# N.D. accomidation



## scarey (Jul 15, 2009)

I wish to travel to ND this fall for a pheasant hunt. This will be the first time in ND and we are researching what,where, when,..........Ideally a place we can cook our own meals, and we have dogs. And of course we are looking for good land access. Please send me your ideas.
Thanks


----------



## Dick Monson (Aug 12, 2002)

There is ton of material in the pheasant forum archive that will meet your needs better than one answer here. Scroll through them at your leisure. A general answer would be to check the NDGF web site for their PLOTS (public land open to sportsmen) download, or order the book from them. It has good information not just on the open land, but the topography of the areas you're interested in. Once you do that, check out some local chambers of commerce for places to stay.
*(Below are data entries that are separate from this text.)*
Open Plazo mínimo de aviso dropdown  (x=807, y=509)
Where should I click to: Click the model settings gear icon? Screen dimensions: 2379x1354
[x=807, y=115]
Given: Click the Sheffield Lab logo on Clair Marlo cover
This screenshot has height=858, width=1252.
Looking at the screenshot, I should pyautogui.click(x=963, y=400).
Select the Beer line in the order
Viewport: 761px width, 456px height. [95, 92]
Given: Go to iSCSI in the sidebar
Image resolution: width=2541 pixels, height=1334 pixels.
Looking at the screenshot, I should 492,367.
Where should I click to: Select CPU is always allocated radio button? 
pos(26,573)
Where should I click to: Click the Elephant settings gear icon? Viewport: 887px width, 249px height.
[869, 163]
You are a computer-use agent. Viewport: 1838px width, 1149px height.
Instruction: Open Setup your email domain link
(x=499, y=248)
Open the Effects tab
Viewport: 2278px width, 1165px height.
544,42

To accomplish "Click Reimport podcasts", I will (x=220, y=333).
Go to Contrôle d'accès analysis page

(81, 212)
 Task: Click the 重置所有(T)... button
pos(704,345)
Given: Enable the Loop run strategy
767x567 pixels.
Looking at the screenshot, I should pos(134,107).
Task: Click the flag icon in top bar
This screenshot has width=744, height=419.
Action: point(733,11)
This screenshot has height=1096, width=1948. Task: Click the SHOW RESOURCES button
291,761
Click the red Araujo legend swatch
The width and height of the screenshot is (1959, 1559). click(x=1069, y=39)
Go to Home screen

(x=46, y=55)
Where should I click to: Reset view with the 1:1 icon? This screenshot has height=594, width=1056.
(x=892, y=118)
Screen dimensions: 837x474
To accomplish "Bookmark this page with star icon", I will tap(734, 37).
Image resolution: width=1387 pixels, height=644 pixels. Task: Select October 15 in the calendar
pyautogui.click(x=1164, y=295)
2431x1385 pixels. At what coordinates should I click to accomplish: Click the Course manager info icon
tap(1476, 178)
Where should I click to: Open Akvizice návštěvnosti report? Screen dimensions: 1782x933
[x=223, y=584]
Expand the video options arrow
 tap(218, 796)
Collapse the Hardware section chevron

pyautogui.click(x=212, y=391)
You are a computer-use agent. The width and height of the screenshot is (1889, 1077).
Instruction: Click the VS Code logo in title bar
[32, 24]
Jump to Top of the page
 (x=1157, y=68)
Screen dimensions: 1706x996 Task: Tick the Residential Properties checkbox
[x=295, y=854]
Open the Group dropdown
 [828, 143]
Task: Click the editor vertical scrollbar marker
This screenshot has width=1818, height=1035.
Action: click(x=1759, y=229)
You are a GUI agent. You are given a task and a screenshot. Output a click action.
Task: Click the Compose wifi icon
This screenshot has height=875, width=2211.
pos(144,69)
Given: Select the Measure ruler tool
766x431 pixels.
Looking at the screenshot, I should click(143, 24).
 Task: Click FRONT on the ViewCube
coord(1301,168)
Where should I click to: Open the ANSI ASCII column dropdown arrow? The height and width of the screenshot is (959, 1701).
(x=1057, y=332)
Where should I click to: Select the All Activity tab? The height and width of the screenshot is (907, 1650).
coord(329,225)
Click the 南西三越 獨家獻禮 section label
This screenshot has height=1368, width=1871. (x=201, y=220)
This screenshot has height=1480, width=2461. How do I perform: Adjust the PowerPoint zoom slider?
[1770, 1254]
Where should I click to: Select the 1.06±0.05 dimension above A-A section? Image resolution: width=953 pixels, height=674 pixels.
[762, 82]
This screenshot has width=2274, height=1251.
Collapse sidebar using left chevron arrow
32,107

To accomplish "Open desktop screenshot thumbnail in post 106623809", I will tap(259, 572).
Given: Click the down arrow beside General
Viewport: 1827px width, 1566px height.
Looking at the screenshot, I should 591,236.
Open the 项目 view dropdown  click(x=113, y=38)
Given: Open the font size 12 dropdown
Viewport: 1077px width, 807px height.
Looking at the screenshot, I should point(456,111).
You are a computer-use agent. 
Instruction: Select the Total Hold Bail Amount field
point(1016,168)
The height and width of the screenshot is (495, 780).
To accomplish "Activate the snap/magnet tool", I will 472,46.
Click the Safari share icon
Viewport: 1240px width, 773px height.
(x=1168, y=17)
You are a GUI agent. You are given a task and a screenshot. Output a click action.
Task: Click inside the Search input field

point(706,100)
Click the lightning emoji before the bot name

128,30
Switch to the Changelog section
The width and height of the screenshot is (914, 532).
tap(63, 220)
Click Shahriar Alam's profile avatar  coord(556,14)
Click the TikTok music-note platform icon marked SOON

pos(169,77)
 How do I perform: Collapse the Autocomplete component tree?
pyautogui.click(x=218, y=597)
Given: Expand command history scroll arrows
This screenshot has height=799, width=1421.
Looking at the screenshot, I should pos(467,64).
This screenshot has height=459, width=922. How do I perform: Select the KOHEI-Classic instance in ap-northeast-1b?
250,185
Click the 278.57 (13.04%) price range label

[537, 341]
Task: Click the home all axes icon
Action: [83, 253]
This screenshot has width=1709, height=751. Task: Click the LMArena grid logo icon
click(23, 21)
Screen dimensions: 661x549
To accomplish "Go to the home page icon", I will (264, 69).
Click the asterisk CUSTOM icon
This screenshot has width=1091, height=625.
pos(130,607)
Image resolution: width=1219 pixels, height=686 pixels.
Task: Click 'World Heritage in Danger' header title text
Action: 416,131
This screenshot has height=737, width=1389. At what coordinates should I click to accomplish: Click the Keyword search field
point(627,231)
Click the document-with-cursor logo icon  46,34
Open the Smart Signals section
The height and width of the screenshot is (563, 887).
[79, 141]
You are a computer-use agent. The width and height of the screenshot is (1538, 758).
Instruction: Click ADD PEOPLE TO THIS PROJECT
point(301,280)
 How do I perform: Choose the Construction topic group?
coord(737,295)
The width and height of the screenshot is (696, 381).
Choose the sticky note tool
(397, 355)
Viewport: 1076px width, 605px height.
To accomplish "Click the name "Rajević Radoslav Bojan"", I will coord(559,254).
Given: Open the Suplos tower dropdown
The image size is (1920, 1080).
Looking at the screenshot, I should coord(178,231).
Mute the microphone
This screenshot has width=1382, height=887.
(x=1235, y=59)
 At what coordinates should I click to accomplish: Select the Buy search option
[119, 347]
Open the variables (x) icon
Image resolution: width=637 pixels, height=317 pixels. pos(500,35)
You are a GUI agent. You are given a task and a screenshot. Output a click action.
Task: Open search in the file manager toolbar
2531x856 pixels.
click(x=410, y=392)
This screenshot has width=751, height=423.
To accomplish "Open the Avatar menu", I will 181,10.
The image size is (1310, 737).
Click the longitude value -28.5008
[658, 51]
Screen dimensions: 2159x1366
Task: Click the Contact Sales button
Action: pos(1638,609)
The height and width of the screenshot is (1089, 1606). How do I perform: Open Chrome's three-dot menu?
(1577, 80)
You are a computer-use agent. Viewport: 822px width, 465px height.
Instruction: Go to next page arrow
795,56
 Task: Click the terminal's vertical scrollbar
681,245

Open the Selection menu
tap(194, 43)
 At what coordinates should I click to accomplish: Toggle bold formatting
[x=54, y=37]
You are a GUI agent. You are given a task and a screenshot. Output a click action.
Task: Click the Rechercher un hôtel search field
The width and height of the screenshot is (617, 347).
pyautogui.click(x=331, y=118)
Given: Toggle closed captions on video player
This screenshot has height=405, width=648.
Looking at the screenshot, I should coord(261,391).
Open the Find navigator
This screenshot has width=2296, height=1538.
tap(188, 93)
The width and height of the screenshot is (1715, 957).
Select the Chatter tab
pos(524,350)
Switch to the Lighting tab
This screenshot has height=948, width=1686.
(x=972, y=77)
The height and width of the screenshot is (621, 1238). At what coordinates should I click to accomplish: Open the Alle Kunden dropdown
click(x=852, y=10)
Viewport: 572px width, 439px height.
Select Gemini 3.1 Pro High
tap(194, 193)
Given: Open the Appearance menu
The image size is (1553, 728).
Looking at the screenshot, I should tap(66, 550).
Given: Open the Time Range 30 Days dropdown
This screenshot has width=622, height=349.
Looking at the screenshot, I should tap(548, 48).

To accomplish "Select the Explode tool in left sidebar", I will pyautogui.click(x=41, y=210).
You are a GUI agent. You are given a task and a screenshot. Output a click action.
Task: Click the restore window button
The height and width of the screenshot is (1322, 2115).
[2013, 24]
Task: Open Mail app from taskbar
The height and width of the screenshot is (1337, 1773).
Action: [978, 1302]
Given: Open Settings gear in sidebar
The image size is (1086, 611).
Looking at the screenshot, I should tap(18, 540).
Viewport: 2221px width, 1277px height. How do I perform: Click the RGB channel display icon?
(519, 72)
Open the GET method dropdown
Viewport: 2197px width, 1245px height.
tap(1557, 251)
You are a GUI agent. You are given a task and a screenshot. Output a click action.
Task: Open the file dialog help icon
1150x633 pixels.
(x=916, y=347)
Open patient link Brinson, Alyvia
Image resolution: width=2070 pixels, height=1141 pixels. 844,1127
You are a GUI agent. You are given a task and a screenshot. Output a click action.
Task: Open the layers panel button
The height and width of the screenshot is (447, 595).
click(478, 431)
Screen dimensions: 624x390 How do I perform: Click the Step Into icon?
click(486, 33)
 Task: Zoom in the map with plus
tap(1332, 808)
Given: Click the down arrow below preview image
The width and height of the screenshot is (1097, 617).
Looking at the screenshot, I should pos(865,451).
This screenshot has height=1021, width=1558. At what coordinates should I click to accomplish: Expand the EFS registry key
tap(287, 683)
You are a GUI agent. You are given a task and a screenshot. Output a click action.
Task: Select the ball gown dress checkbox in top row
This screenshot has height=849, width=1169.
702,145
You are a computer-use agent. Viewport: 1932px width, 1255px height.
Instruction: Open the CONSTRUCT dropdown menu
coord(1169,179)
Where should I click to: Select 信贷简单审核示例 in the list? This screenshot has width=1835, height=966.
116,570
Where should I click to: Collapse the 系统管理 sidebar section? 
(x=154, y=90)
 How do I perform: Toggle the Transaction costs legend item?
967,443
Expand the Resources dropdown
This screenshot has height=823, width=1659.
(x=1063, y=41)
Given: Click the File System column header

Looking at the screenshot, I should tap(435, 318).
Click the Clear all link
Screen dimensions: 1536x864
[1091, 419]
Some areas rent houses, I use the term loosely  , for hunters that fill your requirements perfectly. Late season has the best hunting but it might be cold.


----------



## scarey (Jul 15, 2009)

Thanks Dick, the chambers are a good idea, I see the PLOT info and also some pricey lodges on some sites. We are looking around Mott and Minot areas. Public access looks good and I guess like everywhere a freindy and respectfull visit to a landowner can go a long way. We don't want to spend a fortune but we do want some quallity hunting, wild birds preferred.


----------



## scarey (Jul 15, 2009)

Oh Dick, What breed is your dog, wirehair?


----------



## just ducky (Apr 27, 2005)

Speaking as a non-resident who has come to ND for over a decade, there are lots of public land opportunities for both upland and waterfowl. Good advice from Dick. Pick an area with lots of public land, then start searching websites of the local towns, chamber of commerce, or just start making phone calls to local businesses or town halls. I've found most people in the small towns to be very helpful to NR hunters seeking lodging and accomodations.


----------



## Dick Monson (Aug 12, 2002)

Yep, GWP. I tell him not to talk to labs.


----------



## wburns (Feb 27, 2009)

I would advise against the Minot area if you are looking for Pheasants. Mott is a hot spot for high prices and not much PLOTS. Focus on the southern 2/3rds of the state below the interstate excluding the Mott/ Regent area if you are looking for good public access. In the far western part there is good pheasant above the interstate but the Minot area is too far east. The Mott area has very high bird numbers but it is a pay to play area mainly.


----------